Chaire de recherche du Canada en biologie cardiovasculaire

Niveau 1 - 2017-11-01
Université York
Instituts de recherche en santé du Canada


pbackx@yorku.ca

Objet de la recherche


Utiliser des souris et des myocytes auriculaires dérivés de cellules souches pluripotentes humaines comprendre la fibrillation auriculaire

Importance de la recherche


Permettre de mieux comprendre les mécanismes qui sous-tendent la fibrillation auriculaire et l’impact de l’exercice sur les maladies cardiovasculaires

Découvrir le lien entre l’exercice et la fibrillation auriculaire


Les maladies cardiovasculaires sont la première cause de décès dans le monde occidental, et les arythmies cardiaques qui y sont reliées sont responsables de la moitié de tous les décès d’origine cardiovasculaire. La plus courante des arythmies est la fibrillation auriculaire, dont la prévalence devrait doubler au cours de 40 prochaines années.

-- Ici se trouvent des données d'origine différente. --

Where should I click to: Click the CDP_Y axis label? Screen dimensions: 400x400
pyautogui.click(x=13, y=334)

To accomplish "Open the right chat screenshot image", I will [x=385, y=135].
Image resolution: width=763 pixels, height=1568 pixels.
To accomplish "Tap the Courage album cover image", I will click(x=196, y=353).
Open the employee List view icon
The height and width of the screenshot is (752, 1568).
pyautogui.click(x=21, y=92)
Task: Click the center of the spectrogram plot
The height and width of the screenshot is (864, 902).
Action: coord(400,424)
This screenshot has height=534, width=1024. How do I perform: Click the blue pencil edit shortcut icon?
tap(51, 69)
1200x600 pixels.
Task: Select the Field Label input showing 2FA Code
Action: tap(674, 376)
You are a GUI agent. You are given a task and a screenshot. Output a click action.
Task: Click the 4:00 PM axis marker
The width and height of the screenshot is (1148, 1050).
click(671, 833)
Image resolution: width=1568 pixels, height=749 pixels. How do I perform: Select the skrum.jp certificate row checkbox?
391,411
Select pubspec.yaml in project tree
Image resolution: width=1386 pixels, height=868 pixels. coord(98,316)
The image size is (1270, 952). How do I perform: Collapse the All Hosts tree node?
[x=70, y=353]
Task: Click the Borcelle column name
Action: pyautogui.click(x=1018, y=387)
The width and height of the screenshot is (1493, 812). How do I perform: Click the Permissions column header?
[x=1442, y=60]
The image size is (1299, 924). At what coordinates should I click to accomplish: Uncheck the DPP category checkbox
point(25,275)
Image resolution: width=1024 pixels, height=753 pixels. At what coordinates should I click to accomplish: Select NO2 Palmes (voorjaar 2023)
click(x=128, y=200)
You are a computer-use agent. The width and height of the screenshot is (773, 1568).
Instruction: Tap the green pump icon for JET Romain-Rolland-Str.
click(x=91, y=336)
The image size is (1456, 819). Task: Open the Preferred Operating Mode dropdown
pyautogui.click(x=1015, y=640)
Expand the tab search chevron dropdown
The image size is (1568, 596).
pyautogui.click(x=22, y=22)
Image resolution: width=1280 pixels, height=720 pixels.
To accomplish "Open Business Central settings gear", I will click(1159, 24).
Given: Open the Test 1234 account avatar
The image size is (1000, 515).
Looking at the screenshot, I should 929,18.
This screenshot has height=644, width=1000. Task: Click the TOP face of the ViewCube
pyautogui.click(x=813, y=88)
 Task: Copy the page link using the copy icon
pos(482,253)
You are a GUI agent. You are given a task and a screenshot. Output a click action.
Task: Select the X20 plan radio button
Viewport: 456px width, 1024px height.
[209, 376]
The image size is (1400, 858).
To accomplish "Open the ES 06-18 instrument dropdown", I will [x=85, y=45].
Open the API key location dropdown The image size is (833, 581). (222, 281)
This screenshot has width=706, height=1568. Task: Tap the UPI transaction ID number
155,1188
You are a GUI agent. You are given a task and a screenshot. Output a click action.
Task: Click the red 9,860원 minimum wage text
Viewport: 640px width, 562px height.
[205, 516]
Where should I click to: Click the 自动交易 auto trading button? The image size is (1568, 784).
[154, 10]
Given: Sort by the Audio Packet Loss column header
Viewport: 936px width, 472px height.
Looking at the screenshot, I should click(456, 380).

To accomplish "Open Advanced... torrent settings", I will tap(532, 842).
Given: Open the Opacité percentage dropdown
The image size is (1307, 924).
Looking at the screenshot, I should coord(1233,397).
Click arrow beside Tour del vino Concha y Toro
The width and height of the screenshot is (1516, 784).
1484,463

Non seulement la fibrillation auriculaire compromet grandement le fonctionnement du cœur, mais elle accélère aussi la progression de la maladie cardiaque et est une cause importante d’accident vasculaire cérébral. Malheureusement, les causes sous-jacentes de la fibrillation auriculaire nous sont encore inconnues. La fibrillation auriculaire est principalement associée au vieillissement et à une mauvaise santé cardiovasculaire. Étonnamment, même s’ils procurent d’importants bénéfices sur le plan cardiovasculaire, les exercices intenses d’endurance peuvent en fait favoriser la fibrillation auriculaire.

Peter Backx, titulaire de la Chaire de recherche du Canada en biologie cardiovasculaire, veut s’attaquer à des questions essentielles entourant les effets de l’exercice sur le système cardiovasculaire. M. Backx et son équipe de recherche ont découvert qu’une activité physique intense entraîne des changements auriculaires semblables à ceux observés pendant le vieillissement et chez des patients atteints de maladies cardiaques souffrant de fibrillation auriculaire.

Son équipe de recherche travaille à découvrir les mécanismes moléculaires et génétiques qui contribuent à ces changements provoqués par l’exercice. Pour ce faire, ils utilisent des souris et des myocytes (ou cellules musculaires) auriculaires dérivés de cellules souches pluripotentes humaines (aussi appelées cellules souches d’embryons humains). M. Backx estime que cela permettra de concevoir de nouveaux moyens pour prévenir et traiter la fibrillation auriculaire, quelle qu’en soit la cause.